Lanzó un horrísono silbido, como preparándose para atacarla, cuando de inmediato la tierra se iluminó y un poderosísimo estruendo, proveniente del cielo, se escuchó. Un rayo impactó en la cabeza de la monstruosidad, partiéndosela en dos pedazos. La onda expansiva hizo que Fernanda cayera al suelo, así recuperando la consciencia que le había sido arrebatada. Se fue de inmediato a casa, con el corazón corriendo más rápido que sus piernas; al menos llevaba el dichoso cilantro en la bolsa del pantalón.
Fernanda iba llorando, puesto que ahora sabía cuál había sido el destino de Mauricio: ser devorado por la gigantesca serpiente.

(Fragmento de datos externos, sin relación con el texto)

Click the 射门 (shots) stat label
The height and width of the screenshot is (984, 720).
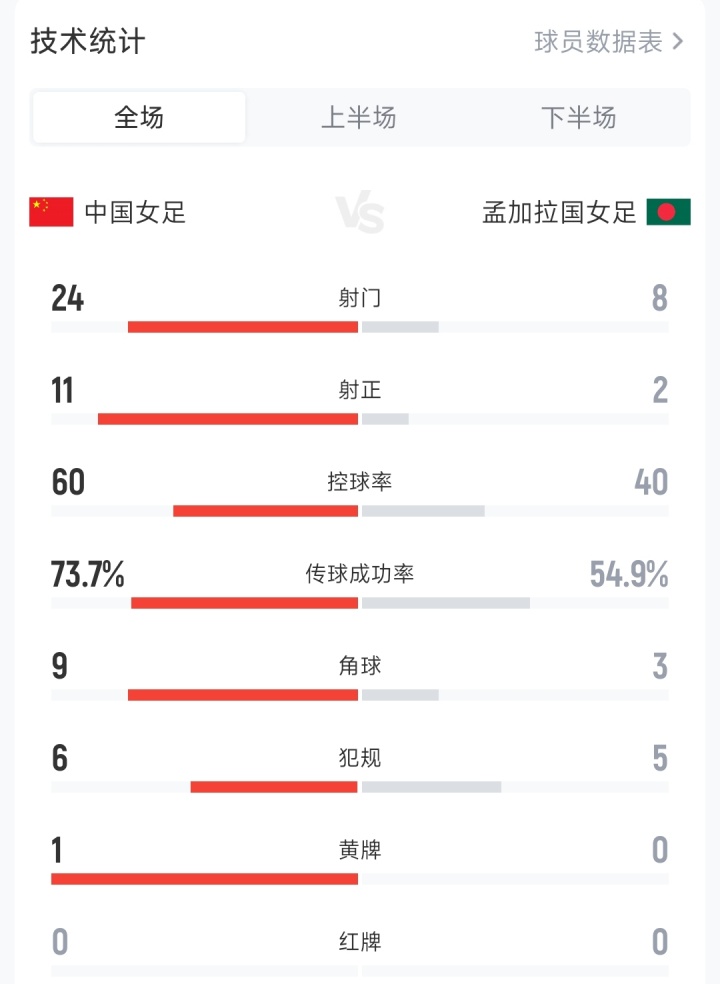tap(359, 297)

Su mente no podía procesar todo lo que había presenciado, desde la desaparición de Mauricio, pasando por la revelación de la gigantesca serpiente hasta el rayo que acabó impactándole en la cabeza. Todo era tan surrealista, tan irreal, que por momentos pensaba en la posibilidad de que fuera un sueño, otro vano intento por escapar de la realidad. Pero con todo intento, había algo que le quitaba toda duda de la realidad de lo acontecido, pues Mauricio no estaba con ella.
Al llegar a la casa, toda mojada y temblorosa, le contó a sus padres y abuelos lo sucedido y, luego de la tormenta, se encaminó junto a los primeros al río para que vieran que ella no mentía. Sin embargo, la vertiente se había desbordado cuando llegó, y el cuerpo de la serpiente desapareció seguramente arrastrado por el ímpetu del agua. La grieta, que se encontraba al otro lado, también había desaparecido, sellada por un derrumbe de tierra y rocas. Fernanda no podía creerlo; toda huella del desdichado encuentro con el monstruo ya no estaba.
Aun con el paso de los años, nadie creyó en la veracidad de las palabras de Fernanda. Decían que se había vuelto loca. Pero la desaparición de Mauricio era evidente y un capítulo oscuro del que nadie tenía una explicación. La gente se negaba a creer que había sido devorado por una serpiente gigante, al igual que pensar que Fernanda se había salvado de esta por un relámpago. Todo eso resultaba inverosímil para los pueblerinos. A fin de cuentas, crearon su propia versión de los hechos diciendo que, en realidad, Mauricio había sido arrastrado por el iracundo río. Y así la historia del misterioso hecho fue arrastrada por las aguas del olvido.